◆ **WHAT IS REQUIRED**: Filter the listing below, keeping every line that holds "paginewebitalia".

--------------------------------

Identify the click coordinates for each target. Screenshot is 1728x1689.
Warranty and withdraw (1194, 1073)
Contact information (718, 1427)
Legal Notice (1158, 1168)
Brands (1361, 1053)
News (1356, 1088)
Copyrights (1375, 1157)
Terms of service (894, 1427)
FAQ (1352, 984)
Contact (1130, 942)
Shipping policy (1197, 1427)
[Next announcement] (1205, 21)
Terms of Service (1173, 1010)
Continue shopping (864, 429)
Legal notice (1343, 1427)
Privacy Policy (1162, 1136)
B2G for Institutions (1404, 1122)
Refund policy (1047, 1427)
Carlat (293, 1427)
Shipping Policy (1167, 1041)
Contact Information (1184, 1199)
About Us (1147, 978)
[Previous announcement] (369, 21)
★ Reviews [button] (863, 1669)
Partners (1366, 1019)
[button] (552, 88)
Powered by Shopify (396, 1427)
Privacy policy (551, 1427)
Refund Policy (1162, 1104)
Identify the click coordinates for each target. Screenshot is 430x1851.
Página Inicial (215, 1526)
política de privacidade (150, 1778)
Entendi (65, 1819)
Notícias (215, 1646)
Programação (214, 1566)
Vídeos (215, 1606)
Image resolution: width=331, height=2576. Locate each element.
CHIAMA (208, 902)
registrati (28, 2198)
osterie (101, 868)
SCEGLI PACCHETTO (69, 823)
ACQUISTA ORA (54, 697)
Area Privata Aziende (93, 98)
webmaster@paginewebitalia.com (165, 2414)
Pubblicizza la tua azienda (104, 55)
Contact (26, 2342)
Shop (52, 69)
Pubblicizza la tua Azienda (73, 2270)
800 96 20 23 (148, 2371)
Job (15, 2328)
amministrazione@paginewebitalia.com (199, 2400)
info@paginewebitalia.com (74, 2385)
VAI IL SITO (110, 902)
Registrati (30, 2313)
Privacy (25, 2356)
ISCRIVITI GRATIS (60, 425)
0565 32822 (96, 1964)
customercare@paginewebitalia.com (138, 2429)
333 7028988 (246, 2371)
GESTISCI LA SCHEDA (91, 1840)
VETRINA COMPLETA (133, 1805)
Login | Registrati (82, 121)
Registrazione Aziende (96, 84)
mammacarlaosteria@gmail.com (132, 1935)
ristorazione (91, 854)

--------------------------------

◆ **ANSWER AREA**:
webmaster@paginewebitalia.com (165, 2414)
amministrazione@paginewebitalia.com (199, 2400)
info@paginewebitalia.com (74, 2385)
customercare@paginewebitalia.com (138, 2429)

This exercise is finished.